Bem pode ele invocar a sua imaginária situação «acima dos conflitos da sociedade». A monarquia espanhola, esse anacrónico legado do franquismo, aparece nesta altura algo envolvida, se não nos conflitos da sociedade, pelo menos na sua vertente mais corrupta. O genro do rei é acusado pelo fisco de fraude, de fuga aos impostos, de apropriação indevida de dinheiros públicos. Ao que parece, criou uma Ong (o Instituto Nóos) e uma rede de empresas-fantasma em seu torno para defraudar o fisco e fazer perder o rasto aos dinheiros de que se ia apropriando, nomeadamente através da falsificação de facturas. Em quatro anos o genro e a filha do rei adquiriram bens imobiliários no valor de 7,3 milhões de euros. E em tudo isto estiveram intimamente associados com dois altos responsáveis do PP, hoje igualmente sob acusação de corrupção.

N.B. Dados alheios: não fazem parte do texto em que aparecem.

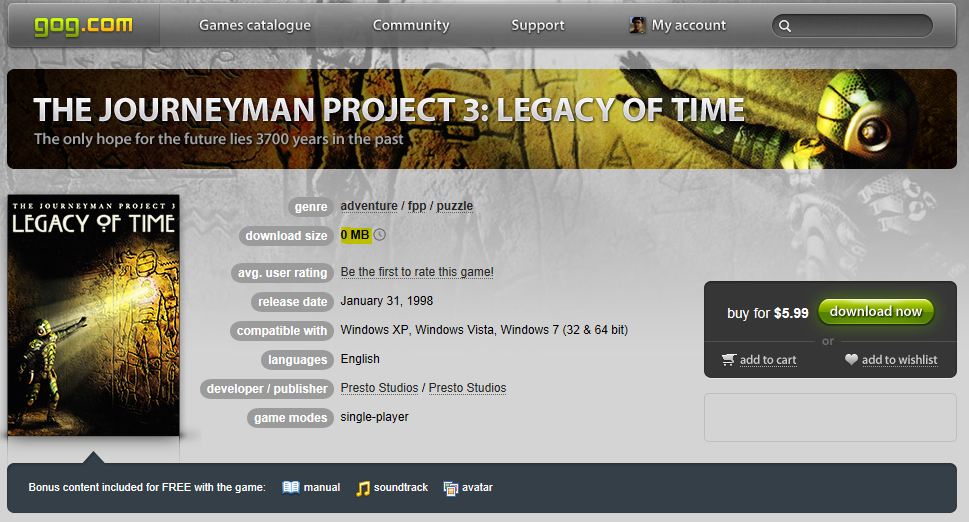Select the add to wishlist link

pos(899,360)
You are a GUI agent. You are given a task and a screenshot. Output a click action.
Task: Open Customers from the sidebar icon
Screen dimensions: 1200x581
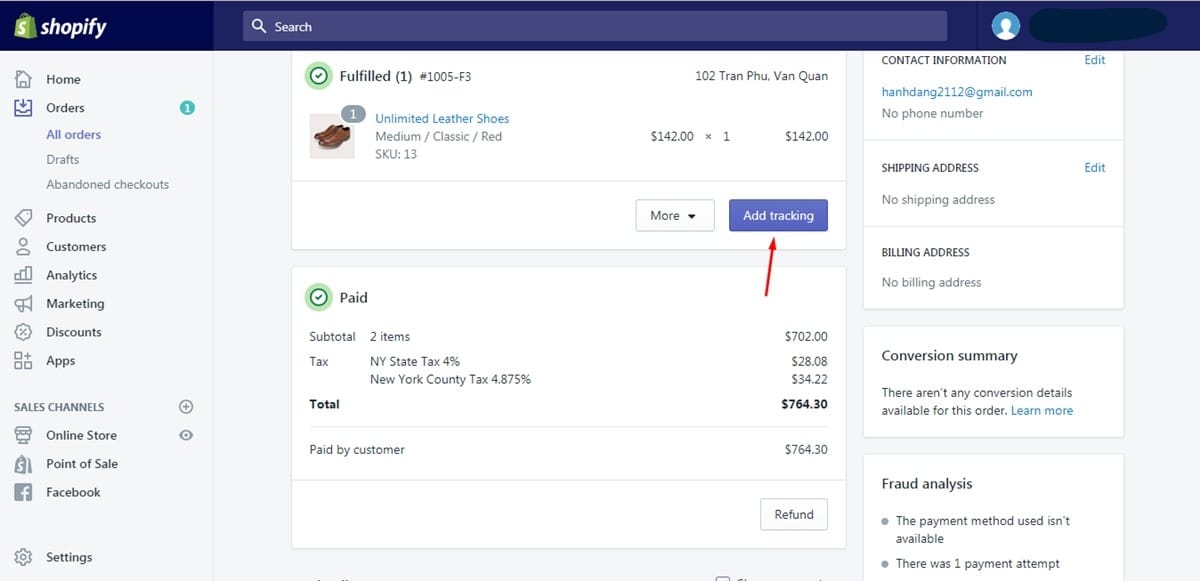[25, 246]
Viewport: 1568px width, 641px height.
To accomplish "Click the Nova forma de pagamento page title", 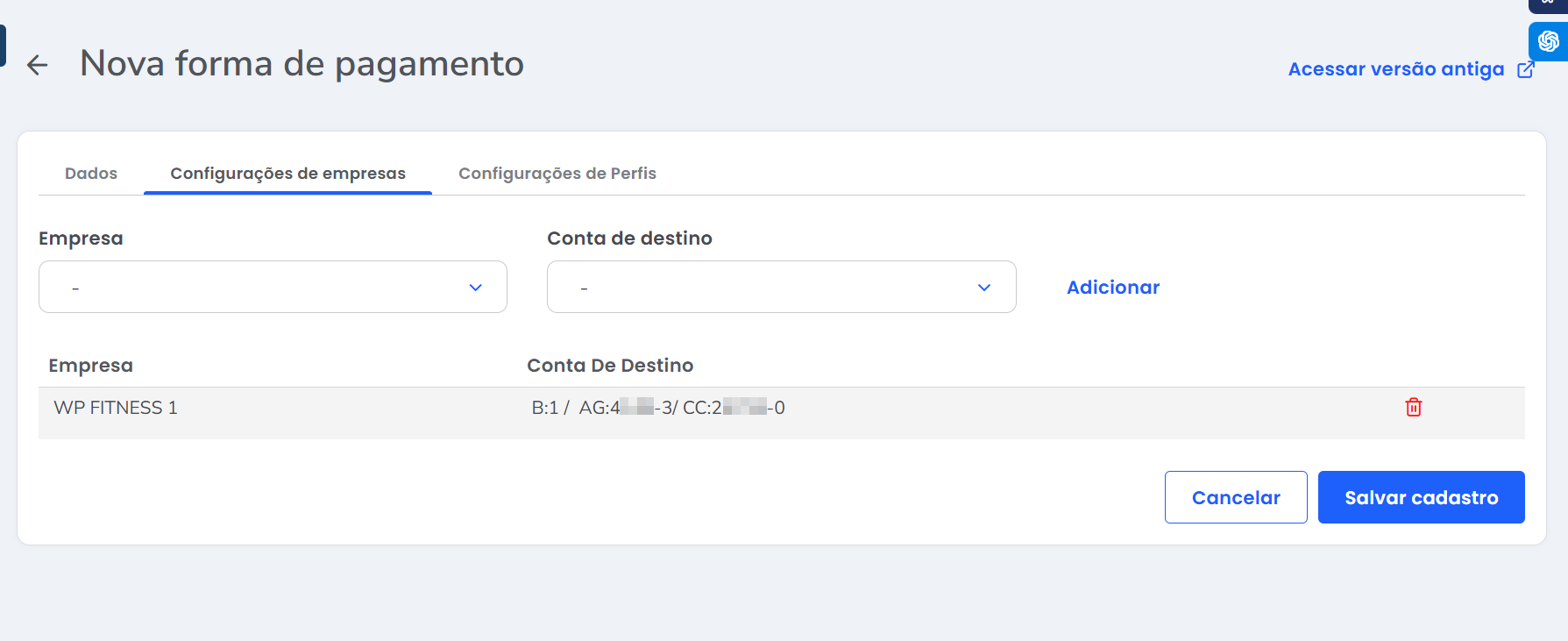I will [x=302, y=64].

Resulta isto da monarquia? Não, resulta do capitalismo, ostentando a sua forma de actuar intrinsecamente criminosa e corrupta. E não é insignificante o contributo que regimes monárquicos dão ao poder do capital, numa situação histórica em que o conflito entre capitalismo e democracia, mesmo a democracia burguesa, se agudiza. Por um lado pela espectacularização do simulacro de poder (cor-de-rosa) que representam. Por outro lado por serem mais uma voz, ridícula embora como D. Duarte, a fazer coro com a ideologia da classe dominante.